From the start, there was a lot of quick buzz surrounding the group’s odd approach to hyping their new creation. They made a Myspace page, but didn’t actually post any samples of their music, opting instead for comical blips and parodies that did not relate to their music whatsoever.
“We kind of, through this series of accidents, came up with this thing where we didn’t post music,” Benjamin explained.
The brothers hadn’t landed on a solid demo yet and were in transition from a two-piece into a larger group. Even if they were posting purely to stall for time as the group took form, it worked. Mt. St. Helens gained a ton of interest; enough that at their first show, there were hundreds of awaiting bodies.
“It was an interesting reaction that we got, so we definitely played into it,” Benjamin said.
Things continued to go well, enough so that Mt. St. Helens went from something of a fling to a full-fledged affair. Comparisons in sound were made with bands such as Wolf Parade and Modest Mouse, thanks in part to the driven scratch of Mt. St. Helens’ urgent guitar chords, swelled by slaps of cymbal and other smack percussive movements, exemplified prominently on songs such as “Albatross, Albatross, Albatross.” Impressive, catchy licks with Benjamin’s lightly fuzzed-yet-piercing vocals are displayed nicely on “Anchors Dropped.”
Mt. St. Helens spent the last year touring across country and playing from their self-titled album (which came out in mid-March), which consists of a lot of Benjamin’s older material, mostly songs quilted together with years of pieced ideas. They’ve also been debuting selections from their upcoming release.
Whenever they can find spare moments, be it on a long stretch of freeway in the van, or at pit stops or cafÃƒÂ©s, Benjamin and Eggleston take turns helping Marshall with his schoolwork. This wasn’t a choice based purely on touring. A few years back, Marshall realized it was much easier for him to get schooling done on his own, away from the traditional school scenario. Benjamin was already helping Marshall with his schoolwork, but volunteered to take on the role of teacher as well. Even off the road, Benjamin and wife Eggleston take turns helping Marshall with school while the other works a part-time job.
Between the commitment to the band, the family tie and the schooling, the Verdoes brothers are virtually inseparable. Luckily, they have a tight bond.
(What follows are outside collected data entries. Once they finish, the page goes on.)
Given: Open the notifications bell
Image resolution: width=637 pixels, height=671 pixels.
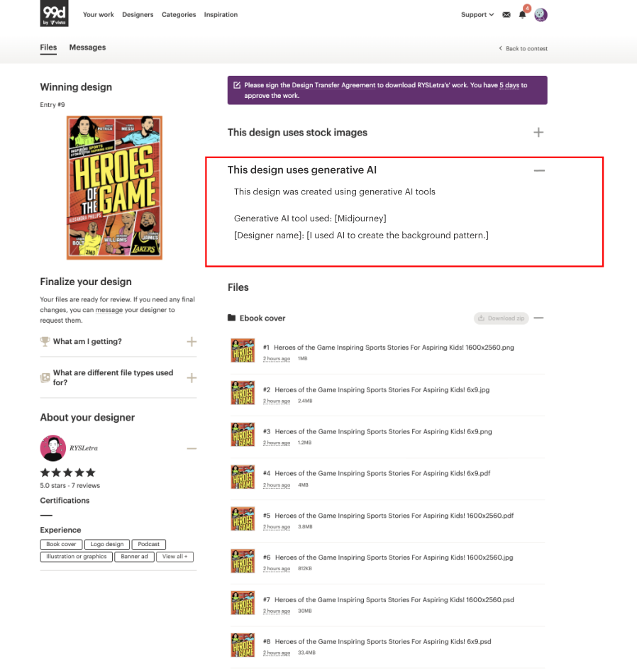Looking at the screenshot, I should pyautogui.click(x=522, y=15).
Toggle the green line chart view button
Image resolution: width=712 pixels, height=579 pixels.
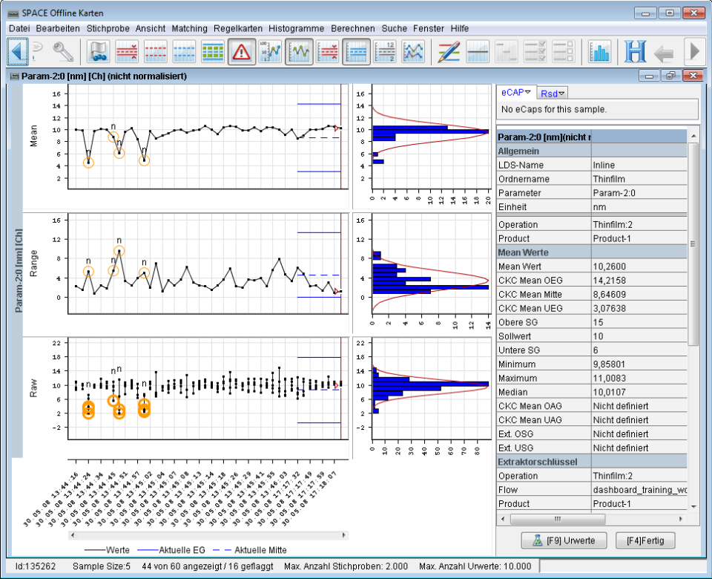(x=299, y=51)
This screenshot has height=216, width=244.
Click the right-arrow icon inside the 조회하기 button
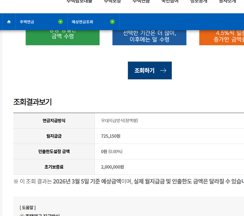[163, 70]
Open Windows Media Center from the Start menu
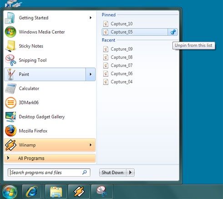The height and width of the screenshot is (199, 223). point(50,32)
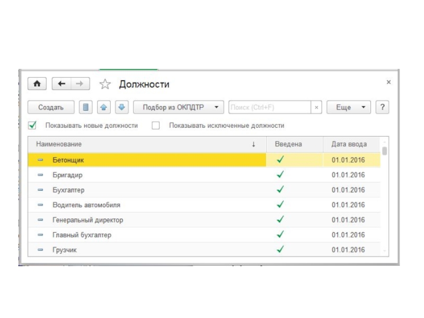Screen dimensions: 424x318
Task: Click the Введена column header
Action: pos(289,144)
“I spend almost every waking hour with him it seems like, for the last four years,” Benjamin laughed.
For most kids, the kinds of distractions presented by being a traveling musician and still getting school work done would be too much; but the environment has worked well for Marshall, Benjamin said.
As far as the live shows themselves, it’s still a real treat for audiences to see a youth so precise and talented on drums.
“We work really hard on it, but he definitely has a real gift for it. It’s really cool to watch,” Bejamin said in praise of his younger sibling.
Benjamin still finds himself having to pull his brother’s I.D. out for proof of that he’s underage.
“People—they’ll argue with me, they’ll be like, ‘He’s not 14,'” he said.
For the time being, they’ll be touring through the West Coast and finishing up in the studio, still somewhat curious of their own next step.
“It’ll be definitely interesting how this next record comes out in the spring,” Benjamin said. “How we transition into this real, band, I guess.”